In the great movie Wonder Woman, Diana Prince states, "Sometimes you can't see what you're learning until you come out the other side."
Diana is right. And one of the most powerful tools for learning is stepping outside your comfort zone and taking on an area, skill, or experience that you have not mastered.
However, for many lawyers, this is frightening. We are so used to and comfortable with achieving and being in control that we hesitate to take on these experiences. And yet to learn and grow as an attorney, we need to tackle these assignments.
Here are three tips for leaning in and leveraging the learnings:
TIP 1- Understand the Goals of Going Outside of Your Comfort Zone
To maximize your learnings from a new type of assignment—you must think about what you are trying to get out of the work and how it will help power you forward. Understanding what you want to gain enables you to invest your time correctly.
For example, one of my clients was given increased authority over a more complicated project with different teams.
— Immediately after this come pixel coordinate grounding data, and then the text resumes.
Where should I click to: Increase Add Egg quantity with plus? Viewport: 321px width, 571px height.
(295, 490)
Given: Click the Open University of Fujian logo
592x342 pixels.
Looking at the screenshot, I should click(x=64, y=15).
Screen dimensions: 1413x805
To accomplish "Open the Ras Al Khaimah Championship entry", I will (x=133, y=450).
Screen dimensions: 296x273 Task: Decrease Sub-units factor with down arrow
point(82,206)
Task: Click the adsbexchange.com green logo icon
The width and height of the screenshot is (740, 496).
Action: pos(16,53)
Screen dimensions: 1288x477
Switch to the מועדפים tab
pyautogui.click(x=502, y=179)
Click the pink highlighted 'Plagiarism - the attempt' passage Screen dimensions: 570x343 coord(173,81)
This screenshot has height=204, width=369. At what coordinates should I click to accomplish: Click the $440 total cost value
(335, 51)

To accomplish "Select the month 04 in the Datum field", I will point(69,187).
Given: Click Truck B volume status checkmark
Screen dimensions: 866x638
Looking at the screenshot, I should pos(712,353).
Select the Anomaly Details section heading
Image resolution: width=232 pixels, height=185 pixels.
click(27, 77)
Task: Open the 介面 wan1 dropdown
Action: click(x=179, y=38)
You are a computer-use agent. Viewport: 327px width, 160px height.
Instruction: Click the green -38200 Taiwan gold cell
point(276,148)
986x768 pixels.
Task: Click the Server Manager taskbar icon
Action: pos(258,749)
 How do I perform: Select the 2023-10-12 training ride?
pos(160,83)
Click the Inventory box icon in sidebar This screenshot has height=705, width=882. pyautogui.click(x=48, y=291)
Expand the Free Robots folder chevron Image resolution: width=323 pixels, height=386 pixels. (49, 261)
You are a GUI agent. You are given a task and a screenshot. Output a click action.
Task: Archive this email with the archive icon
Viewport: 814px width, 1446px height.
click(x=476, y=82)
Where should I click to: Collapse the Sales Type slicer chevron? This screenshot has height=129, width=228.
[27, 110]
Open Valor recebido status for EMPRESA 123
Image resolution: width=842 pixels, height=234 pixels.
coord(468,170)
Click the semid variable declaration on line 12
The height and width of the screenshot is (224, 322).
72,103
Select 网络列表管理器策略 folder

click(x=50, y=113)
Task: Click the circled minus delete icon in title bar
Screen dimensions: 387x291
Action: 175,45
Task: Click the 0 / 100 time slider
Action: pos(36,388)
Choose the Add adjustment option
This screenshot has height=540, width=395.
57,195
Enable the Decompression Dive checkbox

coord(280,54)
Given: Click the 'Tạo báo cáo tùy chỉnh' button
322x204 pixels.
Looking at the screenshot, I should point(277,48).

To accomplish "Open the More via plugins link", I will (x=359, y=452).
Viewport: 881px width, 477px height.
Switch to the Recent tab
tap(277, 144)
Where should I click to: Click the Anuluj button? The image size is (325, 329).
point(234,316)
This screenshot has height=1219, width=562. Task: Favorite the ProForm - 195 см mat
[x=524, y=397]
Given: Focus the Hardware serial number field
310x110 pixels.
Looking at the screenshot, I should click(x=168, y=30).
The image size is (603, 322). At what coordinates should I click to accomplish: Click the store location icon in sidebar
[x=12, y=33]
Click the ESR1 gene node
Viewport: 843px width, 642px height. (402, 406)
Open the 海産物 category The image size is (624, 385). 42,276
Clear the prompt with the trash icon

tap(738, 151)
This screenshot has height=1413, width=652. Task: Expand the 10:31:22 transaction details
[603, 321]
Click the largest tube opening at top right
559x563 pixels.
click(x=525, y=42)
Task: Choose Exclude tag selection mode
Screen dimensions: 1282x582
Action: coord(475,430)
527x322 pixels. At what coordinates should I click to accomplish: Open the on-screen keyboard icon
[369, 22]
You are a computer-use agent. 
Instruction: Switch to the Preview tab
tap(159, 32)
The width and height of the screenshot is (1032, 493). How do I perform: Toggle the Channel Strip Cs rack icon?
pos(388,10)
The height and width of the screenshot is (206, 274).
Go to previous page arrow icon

The goal was to have her expand her expertise to ready her for a more senior position. However, she kept immersing herself in the parts of the job she had already mastered and relied on others to do the new areas. While she took on a new assignment—it did not impact the career that she wanted.
My client, "Sally's" firm, gave her the chance to become part of a succession plan. They wanted Sally to develop relationship partner skills. However, she believed that the way to win the clients over was through great legal work and did not build the necessary relationships, and did not learn the client's business deeply. Another attorney, "Joe," was lurking in the shadows, and he filled the vacuum that Sally had left. Joe took the time to get to know the people and the business. Sally's client expressed their wish that Joe becomes more deeply involved in their matters.
You only get the benefits of taking on new types of work and skills if you step into and are willing to do the work and the risk that there may be some missteps in the process. Make sure that you understand what you want to get out of taking on something new and that you get those benefits. Do not waste your time taking on only those parts that feel comfortable.
Big Hint: Think about how you can mitigate some of the risks ahead of time and who can act as a sounding board for you (make sure it is only a sounding board and not someone who tells you what to do).
TIP 2- Assess the Learnings – Success or Failure
Often people are so relieved to have survived or even thrived outside of their comfort zone that they do not take the time to reflect. Whether your assignment is a success or a total learning experience, ask yourself the following:
- What would I do the same again?
- What would I do differently?
- What did I learn through the experience?
- Did I learn/gain what I want to in that experience?
- How can I capitalize on that learning?
- Do I need to take on a similar assignment again?
- What is the subsequent learning or experience I need?
Come up with a plan to capitalize on the learnings.
TIP 3 - Record and Jump Again
We often forget that we are taking on this new experience to better position ourselves in our career- whether to potential clients, employers, or managers who can promote us. So we take it on and move on - assuming that others will remember and know what we have accomplished and learned. That is not the case.
Make sure to take the time to update your career documents such as your LinkedIn, resume, bio and interview or pitch prep, and networking talking points to reflect this new experience.
Then guess what? You do it all over again because learning and growing never end. After all, Wonder Woman never sat on her golden lasso.